Methodology & Theoretical Orientation: As an API-sparing approach, novel empirical model and the rigorous thermodynamic Perturbed Chain Statistically Associating Fluid Theory (PC-SAFT) were applied to model ASD phase diagram of several formulations to effectively and quickly explore the design space to optimize formulation development. These were followed up with HME manufacturing and long-term stability studies (up to 18 months) of the formulations under ICH conditions to verify the model-predicted results. Several APIs and polymeric excipients including Soluplus, Copovidone, PVP, and HPMCAS were used in the studies.

Findings: The modeling tools were found to be very suitable in estimating extrusion temperature required for generating crystal-free ASD formulations as well as predicting their physical stability under different storage conditions, i.e., temperature and relative humidity.
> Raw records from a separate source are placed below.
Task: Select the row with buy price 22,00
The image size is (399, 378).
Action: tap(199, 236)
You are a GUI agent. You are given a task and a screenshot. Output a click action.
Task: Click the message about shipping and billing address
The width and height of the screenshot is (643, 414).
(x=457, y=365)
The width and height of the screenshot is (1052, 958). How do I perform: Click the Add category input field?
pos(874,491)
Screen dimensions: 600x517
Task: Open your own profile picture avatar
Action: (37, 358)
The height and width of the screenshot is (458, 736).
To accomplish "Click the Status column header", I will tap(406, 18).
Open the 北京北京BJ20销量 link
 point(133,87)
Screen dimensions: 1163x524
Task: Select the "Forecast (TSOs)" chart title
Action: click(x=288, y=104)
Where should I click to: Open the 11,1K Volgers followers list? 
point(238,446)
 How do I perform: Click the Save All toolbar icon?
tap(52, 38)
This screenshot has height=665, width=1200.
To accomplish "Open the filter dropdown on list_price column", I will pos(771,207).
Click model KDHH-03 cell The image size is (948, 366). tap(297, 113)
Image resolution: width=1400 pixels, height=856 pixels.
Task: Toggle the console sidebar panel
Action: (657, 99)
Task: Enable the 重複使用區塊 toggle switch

Conclusion & Significance: Recent advances in predictive ASD phase diagram modeling proved to be reliable tools for excipient selection, HME temperature prediction, and designing ASD formulations for maximum drug load and physical stability. Applying these tools enables successful ASD formulation optimization using less resources and materials.

Biography:

Supamas Napavichayanun is a PhD student at the Faculty of Pharmaceutical Sciences, Chulalongkorn University, Thailand. She earned a BSc from Faculty of Pharmaceutical Sciences, Chulalongkorn University in 2010. Her research experience has ranged from protein including silk proteins and biomaterials. She also did clinical researches in the area of dermatology especially materials for wound healing application.

Abstract:

The ideal wound dressing should be a moist and oxygen-permeated environment, exudate adsorption, enhanced wound closure, and infection protection. The bacterial cellulose wound dressing containing sericin and polyhexamethylene biguanide (PHMB) is a natural wound dressing that is easily produced from bacterial cellulose (A. xylinum strain in coconut water medium), silk sericin (protein from silk cocoon), and antiseptic (PHMB). Components of this dressing contain many benefits closely to the ideal wound dressing properties. For the dressing production, the bacterial cellulose dressing was loaded with 1% w/v silk sericin followed by 0.3% w/v PHMB loading. All processes were carried out in sterile conditions. After preparation, the dressings were sterilized with gamma radiation at 25 kGy. The properties of the dressing were tested in term of sericin and antimicrobial releasing, antimicrobial property, and collagen type I production test comparing with commercial product. The results showed that the sufficient concentration for elimination of all bacteria (S. aureus, MRSA, B. subtilis, E. coli, P.aeruginosa, A. baumannii) of PHMB was released from the dressing within 30 minutes and optimal concentration for collagen type I production of sericin was released within 4 hours. The dressing was superior in terms of antimicrobial activity against all bacterial strains than Bactigras^®. In comparison with silver-loaded Acticoat^®, the antimicrobial activity of the dressing was better against Gram-positive bacteria often found in chronic wounds (S. aureus and MRSA). The antimicrobial difference between the dressing and Suprasorb^®X + PHMB was only noticed for B. subtilis. Moreover, the cells cultured from the released solution of our novel dressing produced significantly higher amount of collagen type 1 than those cultured with the bacterial cellulose wound dressing without silk sericin. Therefore, the bacterial cellulose wound dressing containing sericin and PHMB contains many advantages to be the ideal wound dressing.